━━━ Source material

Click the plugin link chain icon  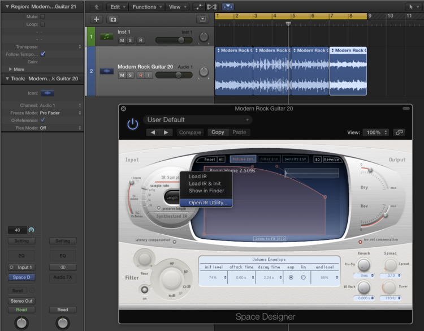pyautogui.click(x=400, y=132)
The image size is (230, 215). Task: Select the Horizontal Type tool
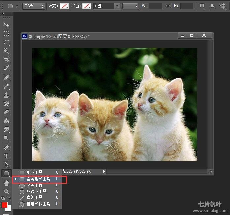point(6,156)
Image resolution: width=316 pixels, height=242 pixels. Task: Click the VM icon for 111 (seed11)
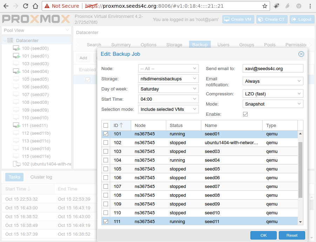(x=16, y=125)
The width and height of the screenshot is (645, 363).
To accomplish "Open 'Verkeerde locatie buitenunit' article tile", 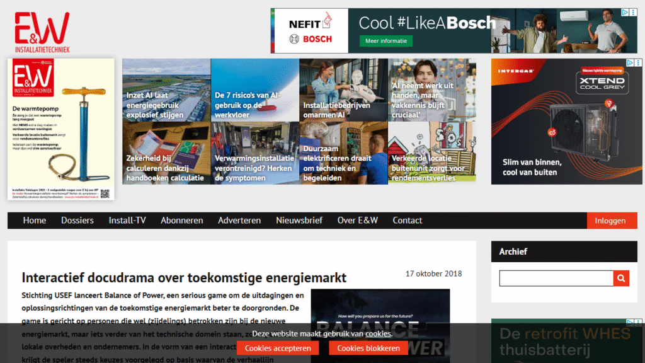I will (x=431, y=153).
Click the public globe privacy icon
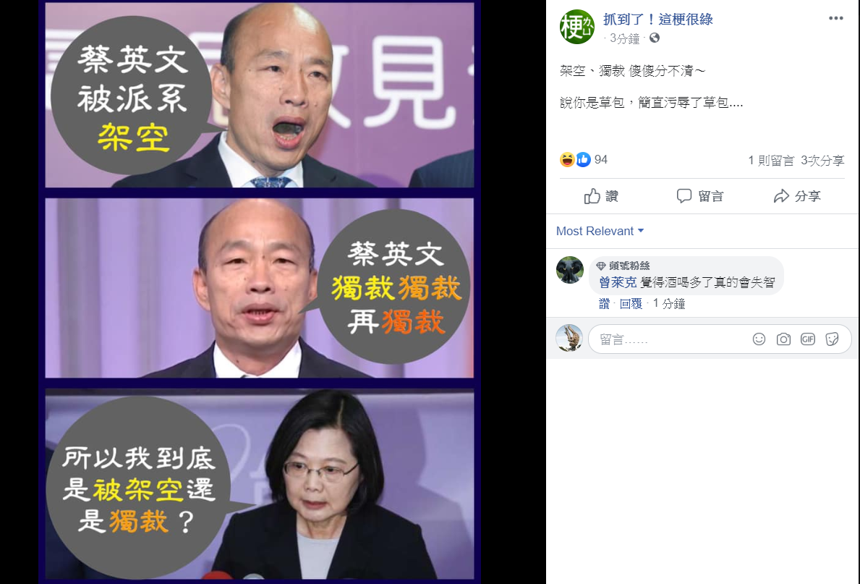The width and height of the screenshot is (860, 584). 655,38
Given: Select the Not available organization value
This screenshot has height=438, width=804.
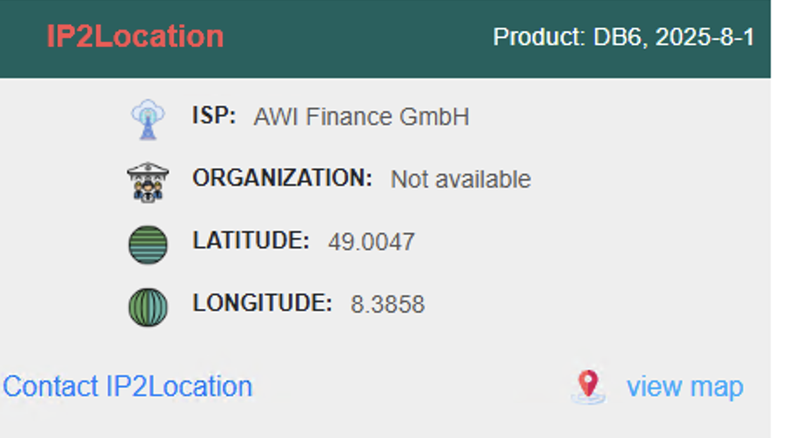Looking at the screenshot, I should (x=460, y=179).
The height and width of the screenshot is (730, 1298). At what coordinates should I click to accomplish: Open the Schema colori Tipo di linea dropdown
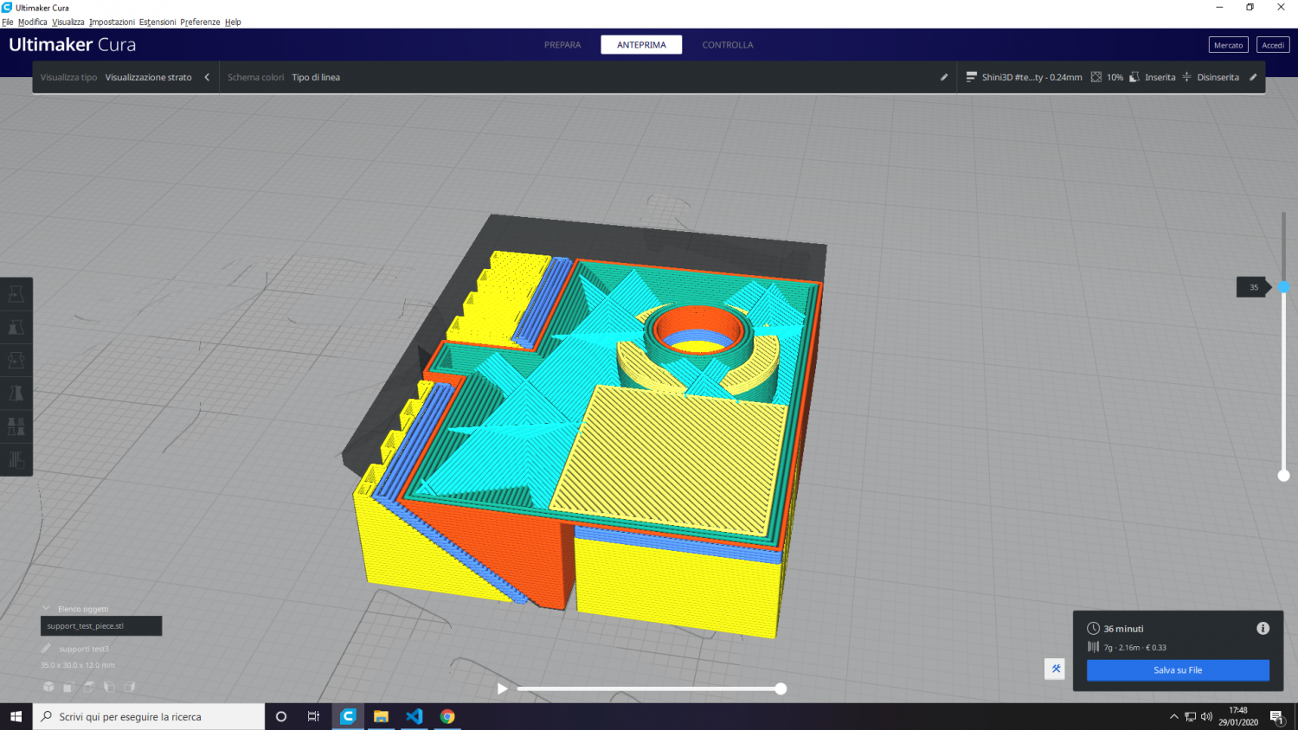click(316, 77)
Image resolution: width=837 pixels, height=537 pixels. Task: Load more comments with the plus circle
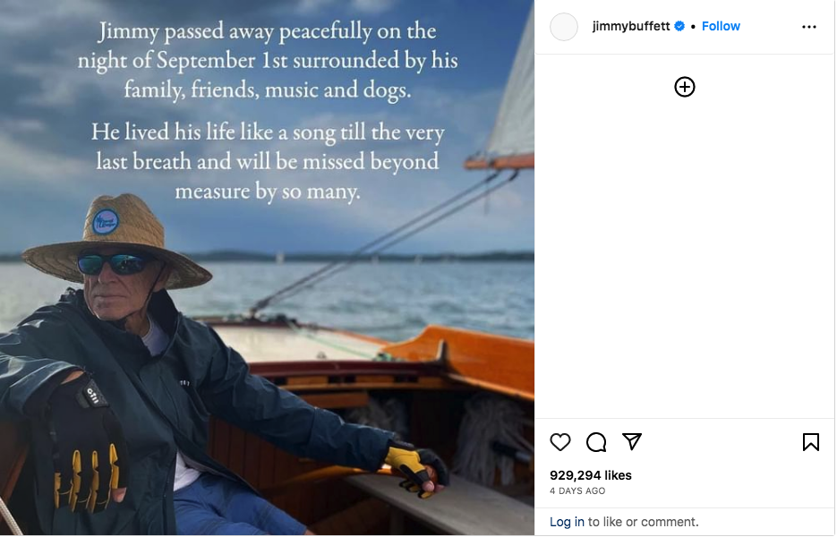click(x=685, y=87)
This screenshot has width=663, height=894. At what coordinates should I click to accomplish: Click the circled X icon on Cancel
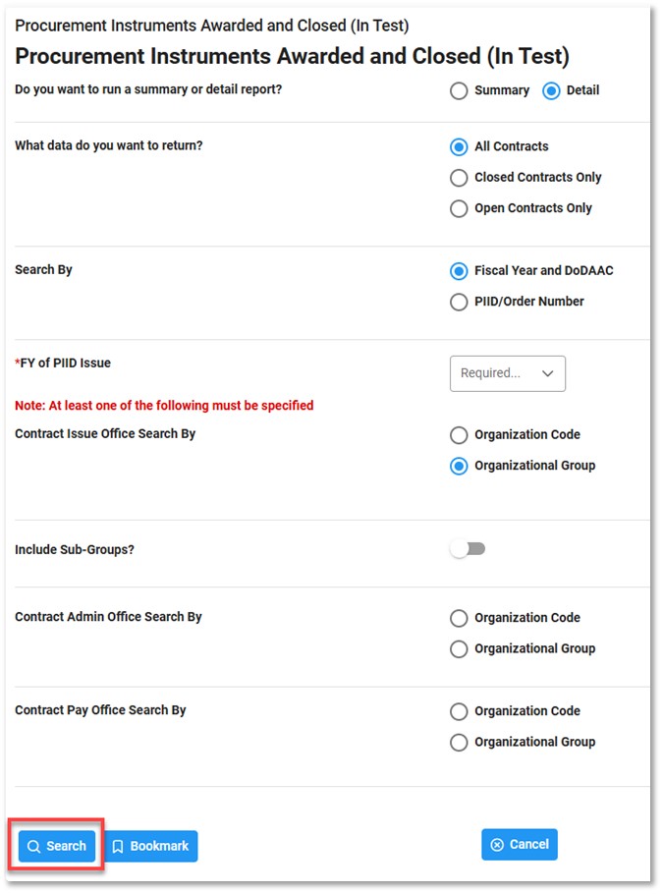pyautogui.click(x=497, y=845)

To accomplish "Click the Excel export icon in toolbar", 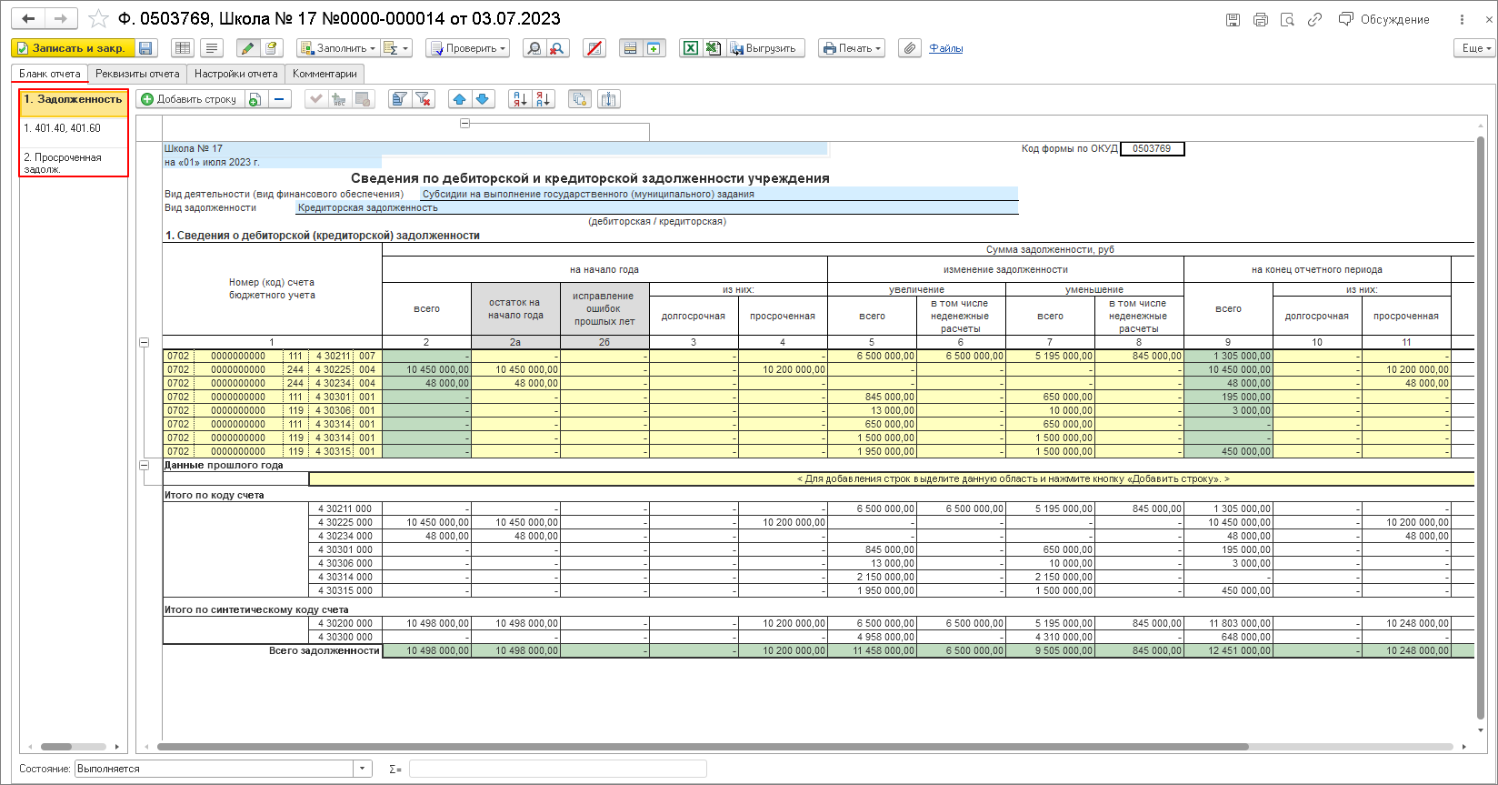I will point(691,48).
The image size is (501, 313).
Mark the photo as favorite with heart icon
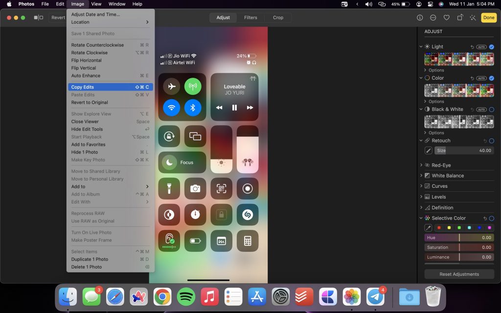(446, 17)
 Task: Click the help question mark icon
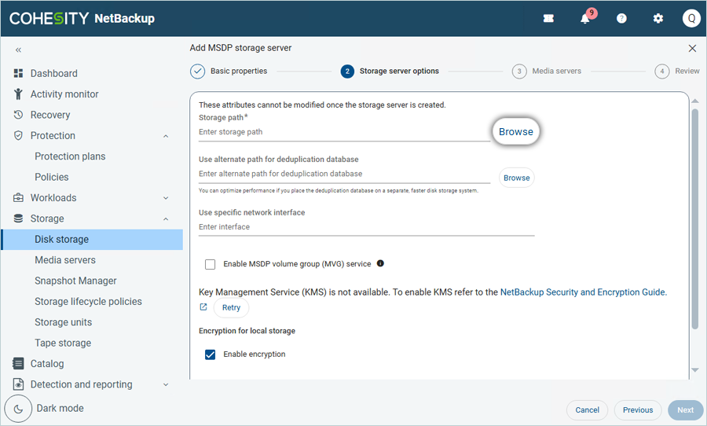pos(621,19)
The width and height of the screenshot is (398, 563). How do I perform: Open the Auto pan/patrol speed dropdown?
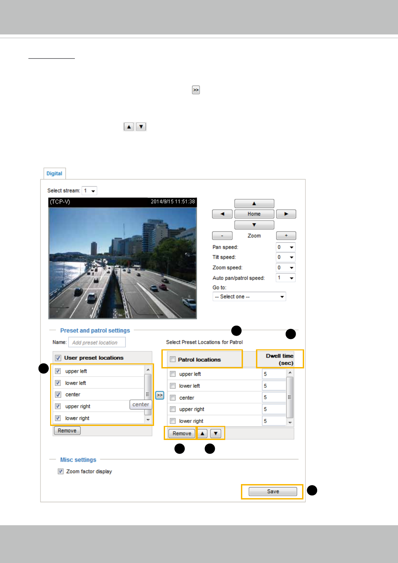[x=286, y=278]
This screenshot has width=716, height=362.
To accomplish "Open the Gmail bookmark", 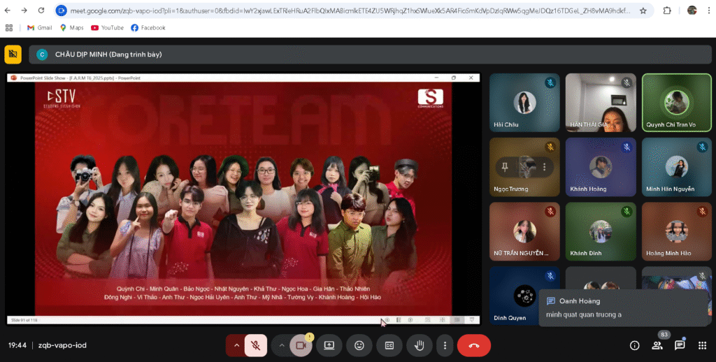I will pyautogui.click(x=39, y=28).
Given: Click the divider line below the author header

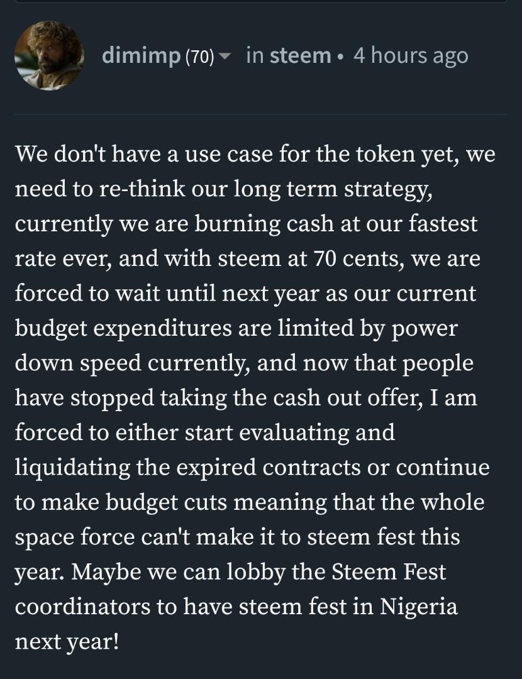Looking at the screenshot, I should (261, 114).
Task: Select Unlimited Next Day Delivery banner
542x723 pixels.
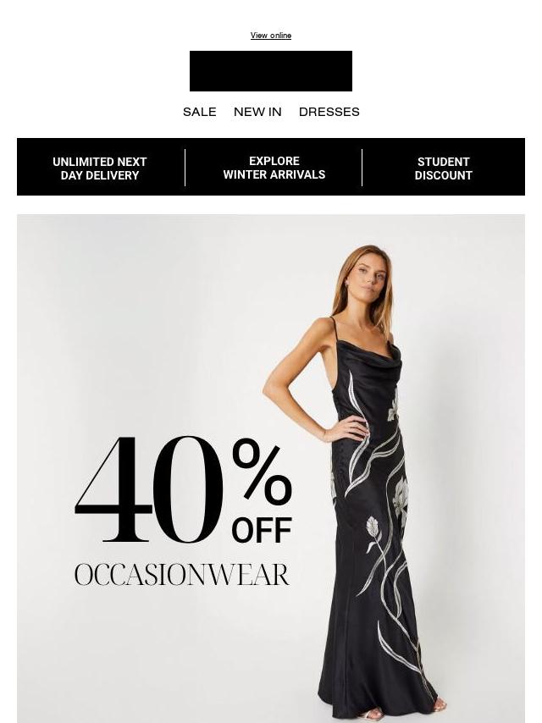Action: coord(100,168)
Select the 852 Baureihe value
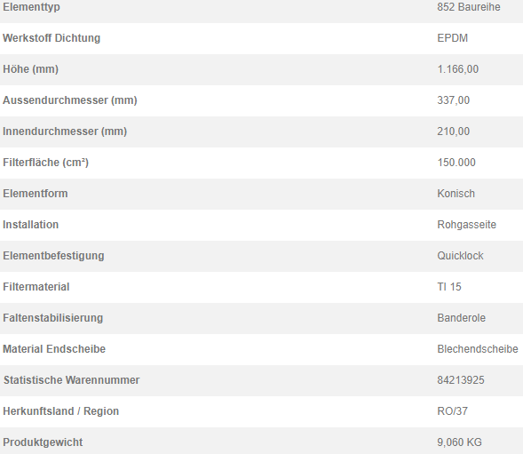This screenshot has width=523, height=454. coord(469,7)
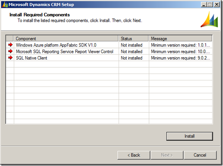
Task: Click the Dynamics CRM title bar icon
Action: (x=4, y=4)
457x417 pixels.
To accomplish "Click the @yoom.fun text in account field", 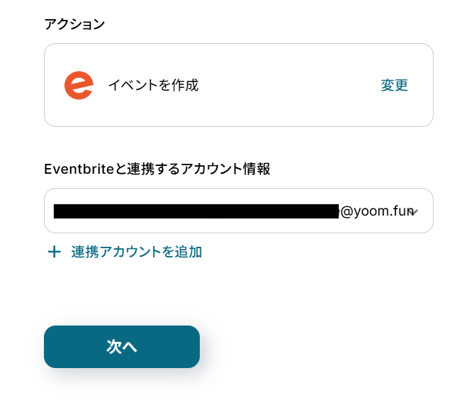I will [377, 211].
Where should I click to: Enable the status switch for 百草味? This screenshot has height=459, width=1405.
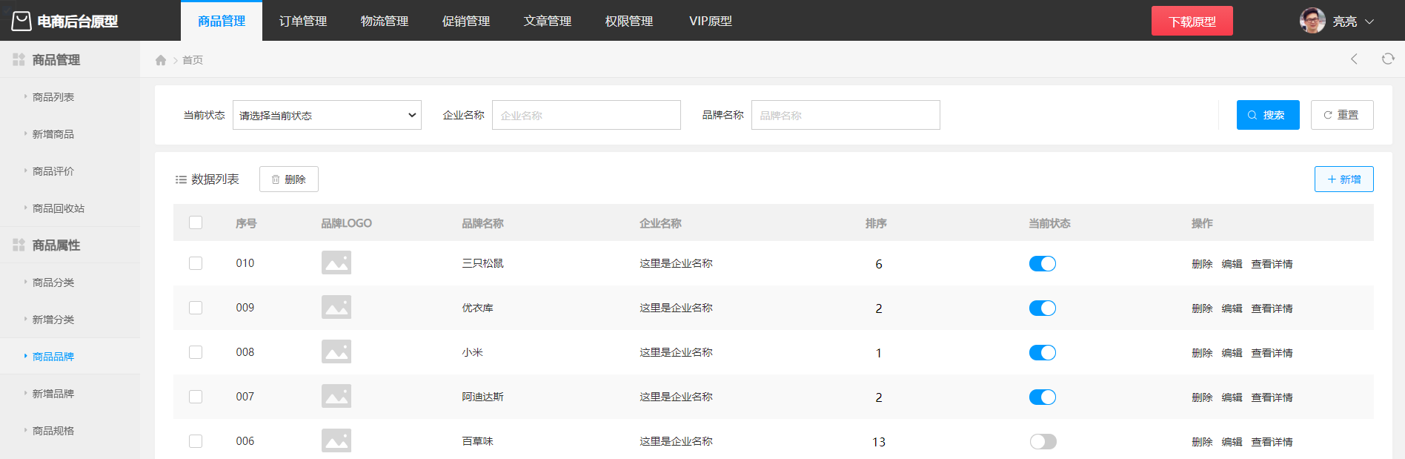coord(1042,441)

━━━━━━

- [Work to complete]
Both boundary lines included, write out word for word only the lines above from the one containing "Mark the photo as favorite with heart icon" to the one containing "This screenshot has width=716, height=362.", leaving out any pictures.

- [Your solution]
Mark the photo as favorite with heart icon
(446, 17)
 Task: Click the help question mark icon
pos(621,19)
The width and height of the screenshot is (398, 563). How do I perform: Open the Auto pan/patrol speed dropdown?
[x=286, y=278]
This screenshot has width=716, height=362.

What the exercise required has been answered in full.